What needs to be done: Find every line below where the word "computer" occurs, then give how many you found and nothing else.

[Pixel coordinate grounding data]
__________

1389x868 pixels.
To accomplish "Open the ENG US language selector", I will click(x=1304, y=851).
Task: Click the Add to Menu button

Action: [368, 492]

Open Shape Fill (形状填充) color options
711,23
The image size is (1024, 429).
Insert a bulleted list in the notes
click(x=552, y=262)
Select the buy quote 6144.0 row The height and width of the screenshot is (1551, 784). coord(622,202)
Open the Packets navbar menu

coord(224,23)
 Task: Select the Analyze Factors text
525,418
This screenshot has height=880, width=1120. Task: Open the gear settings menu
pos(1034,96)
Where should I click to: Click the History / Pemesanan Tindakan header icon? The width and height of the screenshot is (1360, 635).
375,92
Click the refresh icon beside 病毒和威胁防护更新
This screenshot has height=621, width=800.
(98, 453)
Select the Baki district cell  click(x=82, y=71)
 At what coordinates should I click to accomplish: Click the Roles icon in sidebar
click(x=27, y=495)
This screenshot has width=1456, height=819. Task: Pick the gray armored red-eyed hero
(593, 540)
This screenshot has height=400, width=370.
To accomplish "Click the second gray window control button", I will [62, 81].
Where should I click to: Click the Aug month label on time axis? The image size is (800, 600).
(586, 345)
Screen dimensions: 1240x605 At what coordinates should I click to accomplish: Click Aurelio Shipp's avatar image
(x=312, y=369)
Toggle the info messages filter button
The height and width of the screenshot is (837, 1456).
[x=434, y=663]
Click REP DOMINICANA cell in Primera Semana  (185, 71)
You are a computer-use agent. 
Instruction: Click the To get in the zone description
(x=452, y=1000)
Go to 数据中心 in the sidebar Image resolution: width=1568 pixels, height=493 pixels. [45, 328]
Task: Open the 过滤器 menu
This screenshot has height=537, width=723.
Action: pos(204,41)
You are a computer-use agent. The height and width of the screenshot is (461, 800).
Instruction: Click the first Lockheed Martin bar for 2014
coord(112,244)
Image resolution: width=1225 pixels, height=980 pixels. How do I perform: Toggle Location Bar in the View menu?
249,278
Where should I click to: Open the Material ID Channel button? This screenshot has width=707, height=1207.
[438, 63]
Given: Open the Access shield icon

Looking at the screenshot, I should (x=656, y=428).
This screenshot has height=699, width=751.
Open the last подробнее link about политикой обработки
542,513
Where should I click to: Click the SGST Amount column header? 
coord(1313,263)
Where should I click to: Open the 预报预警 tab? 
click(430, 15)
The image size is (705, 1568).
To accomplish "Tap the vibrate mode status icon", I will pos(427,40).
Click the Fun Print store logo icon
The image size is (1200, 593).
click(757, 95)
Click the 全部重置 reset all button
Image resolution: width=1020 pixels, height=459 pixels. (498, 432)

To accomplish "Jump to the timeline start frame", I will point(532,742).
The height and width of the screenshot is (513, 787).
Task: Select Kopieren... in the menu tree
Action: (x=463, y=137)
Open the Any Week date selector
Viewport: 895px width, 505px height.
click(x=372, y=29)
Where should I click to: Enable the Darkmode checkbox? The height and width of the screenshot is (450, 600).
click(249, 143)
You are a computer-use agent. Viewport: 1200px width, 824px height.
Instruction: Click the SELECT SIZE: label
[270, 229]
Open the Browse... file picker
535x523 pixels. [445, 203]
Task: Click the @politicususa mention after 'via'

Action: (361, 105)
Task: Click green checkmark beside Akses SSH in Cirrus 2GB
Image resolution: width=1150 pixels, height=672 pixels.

__________

Solution to the exercise: 3